Migrant ou réfugié ?

La première étape a été de nous demander qui ? Quelle population considérons-nous et comment la définissons nous ?

Aujourd’hui, les notions de migrants et de réfugiés sont plus ou moins assimilées. Pourtant, des nuances demeures dans leurs acceptions premières. Selon le Larousse, le migrant est une personne “qui effectue une migration” ; le réfugié quant à lui est “une personne ayant quitté son pays d'origine pour des raisons politiques, religieuses ou raciales”. Ainsi, la notion de réfugié revêt-elle une dimension qui va au delà de la seule action de quitter son pays. Une dimension plus sociale, politique, humaine. La notion de réfugié renvoie également à une définition juridique puisque le réfugié, contraint de quitter son pays et ne pouvant y rentrer pour diverse raison, peut, selon la convention de Genève de 1951, demander le droit d’asile. La personne obtient alors son statut officiel de réfugié.

 

Toutes ces notions posent la question de la reconnaissance. Toute personne n’étant pas reconnu par l’Etat par sa demande d’asile n’est pas considéré comme étant réfugié.

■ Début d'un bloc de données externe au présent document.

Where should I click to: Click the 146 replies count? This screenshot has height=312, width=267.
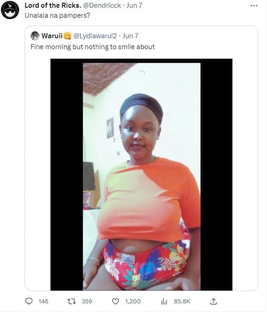(43, 302)

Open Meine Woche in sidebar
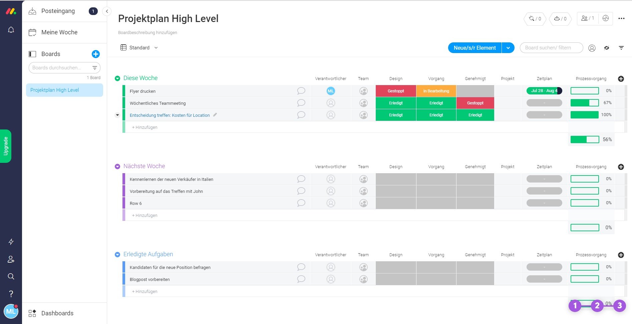[59, 32]
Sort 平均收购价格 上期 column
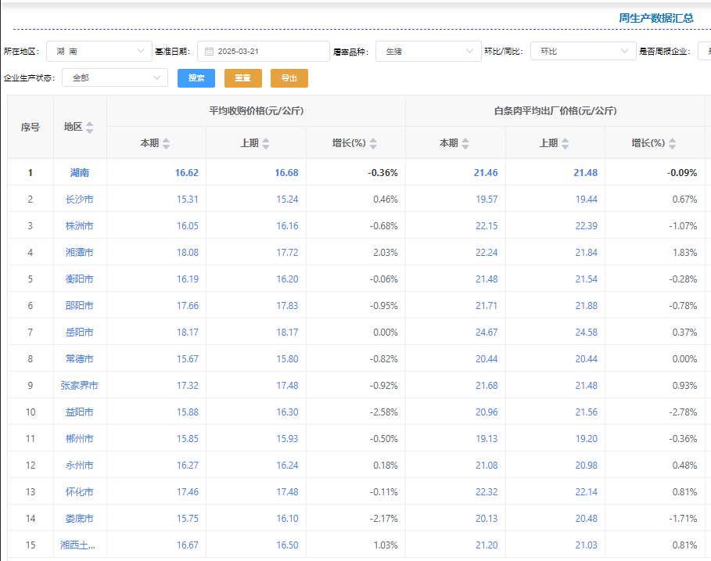711x561 pixels. click(266, 143)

Il est alors dans un entre-deux, en danger dans son pays d’origine, sans réel statut dans le pays “d’accueil”.  La dénomination aura ainsi un impact sur le devenir de la personne, son appropriation et sa pratique du territoire. La catégorisation de ces personnes “étrangères” semblent finalement déconnectées de la complexité des réalités. La meilleure définition du statut de ces personnes devrait en définitive sortir leur propre subjectivité afin qu’elles puissent s’en approprier plus facilement.